Wild Prospect Report:
Great news for the Wild as the team will be well represented at this year’s World Junior Under-20 tournament. The Wild should have as many as 5 players playing for the United States, Finland and Sweden in the annual tourney, which pits some of the best young players in the world against each other. The tournament is followed with incredible analysis and coverage north of the 49th parallel but seems to be ignored somewhat in the U.S. Team USA has performed very well the last few years and will be the tournament’s defending champion after shocking Team Canada up in Saskatoon on a John Carlson overtime goal last year. The U-20 tournament is also a crucial showcase for the few NHL hopefuls to boost their stock for the upcoming 2011 draft which will be held in St. Paul this summer. A good or a bad tournament can really have the scouts be your best supporter or your worst enemy as the event serves as a solid baseline you can see how the Europeans stack up against their North American peers.

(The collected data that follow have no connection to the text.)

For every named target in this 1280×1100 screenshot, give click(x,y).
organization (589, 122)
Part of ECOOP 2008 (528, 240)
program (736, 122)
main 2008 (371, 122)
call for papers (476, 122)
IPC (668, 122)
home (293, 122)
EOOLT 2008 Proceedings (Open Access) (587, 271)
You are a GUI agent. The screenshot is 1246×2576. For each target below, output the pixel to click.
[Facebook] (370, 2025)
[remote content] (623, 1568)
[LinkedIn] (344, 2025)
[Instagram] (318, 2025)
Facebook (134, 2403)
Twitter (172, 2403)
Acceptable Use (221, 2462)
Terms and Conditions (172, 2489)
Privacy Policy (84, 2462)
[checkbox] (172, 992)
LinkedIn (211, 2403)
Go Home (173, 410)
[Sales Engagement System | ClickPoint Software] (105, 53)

One such WJC hopeful is Jason Zucker who won a gold medal with Team USA last year. Zucker has been fantastic for the Denver Pioneers (where he is one of the top freshman in goal scoring) and will be looked to provide his speed, and offense for a possible repeat in what will likely be the somewhat friendly confines of HSBC Arena in Buffalo. Other Wild prospects that will be there are Minnesota’s 1st round pick from last season in Mikael Granlund who has had a tough start to 2010-11 by suffering a concussion in mid-October. Mikael should play a crucial role for team Finland, while his brother Markus Granlund who is also a small but skilled player, is hoping to make his draft stock rise. Another hopeful for the Finnish team is Wild prospect Erik Haula who is also having a terrific freshman season with the Golden Gophers. Haula was a rather puzzling omission from last year’s squad from what some felt was an issue between the Finnish team execs and Haula’s dad who apparently is considered tough to deal with. Either way, the fact Haula is playing so well and Finland has always struggled offensively should mean he’d give a spot on the roster. He certainly has been deserving of that honor. The Wild will have two members on team Sweden with hard working forward Johan Larsson and goaltender Johan Gustafsson.
While that is all good for the Wild there are other Minnesota connections likely to have a good chance to play as blueliners as UMD’s Justin Faulk (South St. Paul), North Dakota’s Derek Forbort (North Dakota), former Wild 1st round pick Nick Leddy (Eden Prairie, MN), in addition to the Golden Gophers’ Nick Bjugstad (Blaine, MN), North Dakota’s Brock Nelson (Warroad, MN) giving the State of Hockey another chance to be well represented.